## Tujuan Latihan
Tuliskan kembali seluruh item di bawah dengan mengganti "GUI agent" menjadi "GUI assistant", dan biarkan bagian lainnya tetap sama.

--- --- ---

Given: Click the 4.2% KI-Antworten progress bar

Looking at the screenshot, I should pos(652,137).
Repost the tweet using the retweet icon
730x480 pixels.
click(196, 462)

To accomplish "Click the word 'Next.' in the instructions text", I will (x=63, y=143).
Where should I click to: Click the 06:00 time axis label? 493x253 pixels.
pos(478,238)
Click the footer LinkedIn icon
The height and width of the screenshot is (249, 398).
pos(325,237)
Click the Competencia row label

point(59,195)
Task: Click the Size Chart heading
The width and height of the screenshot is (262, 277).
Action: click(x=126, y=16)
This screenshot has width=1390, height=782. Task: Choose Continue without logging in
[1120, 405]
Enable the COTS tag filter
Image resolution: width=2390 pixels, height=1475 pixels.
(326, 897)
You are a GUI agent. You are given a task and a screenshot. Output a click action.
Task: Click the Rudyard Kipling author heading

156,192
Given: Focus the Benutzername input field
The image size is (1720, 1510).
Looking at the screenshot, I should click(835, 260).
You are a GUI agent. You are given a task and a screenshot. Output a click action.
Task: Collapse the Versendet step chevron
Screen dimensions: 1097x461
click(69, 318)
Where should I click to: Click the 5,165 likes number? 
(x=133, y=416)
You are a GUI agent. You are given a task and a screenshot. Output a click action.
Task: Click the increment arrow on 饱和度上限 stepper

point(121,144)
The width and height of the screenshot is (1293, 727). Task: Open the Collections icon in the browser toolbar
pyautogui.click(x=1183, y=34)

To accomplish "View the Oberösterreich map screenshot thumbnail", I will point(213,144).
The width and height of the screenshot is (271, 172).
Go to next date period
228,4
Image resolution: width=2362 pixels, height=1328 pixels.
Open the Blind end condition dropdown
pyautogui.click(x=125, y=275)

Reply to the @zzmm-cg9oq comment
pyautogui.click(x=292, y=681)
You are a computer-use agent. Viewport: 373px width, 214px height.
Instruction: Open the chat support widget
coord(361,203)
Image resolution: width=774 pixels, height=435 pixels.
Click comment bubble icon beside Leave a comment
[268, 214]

--- --- ---

## Jawaban Tugas
Given: Click the 4.2% KI-Antworten progress bar

Looking at the screenshot, I should pos(652,137).
Repost the tweet using the retweet icon
730x480 pixels.
click(196, 462)

To accomplish "Click the word 'Next.' in the instructions text", I will (x=63, y=143).
Where should I click to: Click the 06:00 time axis label? 493x253 pixels.
pos(478,238)
Click the footer LinkedIn icon
The height and width of the screenshot is (249, 398).
pos(325,237)
Click the Competencia row label

point(59,195)
Task: Click the Size Chart heading
The width and height of the screenshot is (262, 277).
Action: click(x=126, y=16)
This screenshot has width=1390, height=782. Task: Choose Continue without logging in
[1120, 405]
Enable the COTS tag filter
Image resolution: width=2390 pixels, height=1475 pixels.
(326, 897)
You are a GUI assistant. You are given a task and a screenshot. Output a click action.
Task: Click the Rudyard Kipling author heading

156,192
Given: Focus the Benutzername input field
The image size is (1720, 1510).
Looking at the screenshot, I should click(835, 260).
You are a GUI assistant. You are given a task and a screenshot. Output a click action.
Task: Collapse the Versendet step chevron
Screen dimensions: 1097x461
click(69, 318)
Where should I click to: Click the 5,165 likes number? 
(x=133, y=416)
You are a GUI assistant. You are given a task and a screenshot. Output a click action.
Task: Click the increment arrow on 饱和度上限 stepper

point(121,144)
The width and height of the screenshot is (1293, 727). Task: Open the Collections icon in the browser toolbar
pyautogui.click(x=1183, y=34)

To accomplish "View the Oberösterreich map screenshot thumbnail", I will point(213,144).
The width and height of the screenshot is (271, 172).
Go to next date period
228,4
Image resolution: width=2362 pixels, height=1328 pixels.
Open the Blind end condition dropdown
pyautogui.click(x=125, y=275)

Reply to the @zzmm-cg9oq comment
pyautogui.click(x=292, y=681)
You are a computer-use agent. Viewport: 373px width, 214px height.
Instruction: Open the chat support widget
coord(361,203)
Image resolution: width=774 pixels, height=435 pixels.
Click comment bubble icon beside Leave a comment
[268, 214]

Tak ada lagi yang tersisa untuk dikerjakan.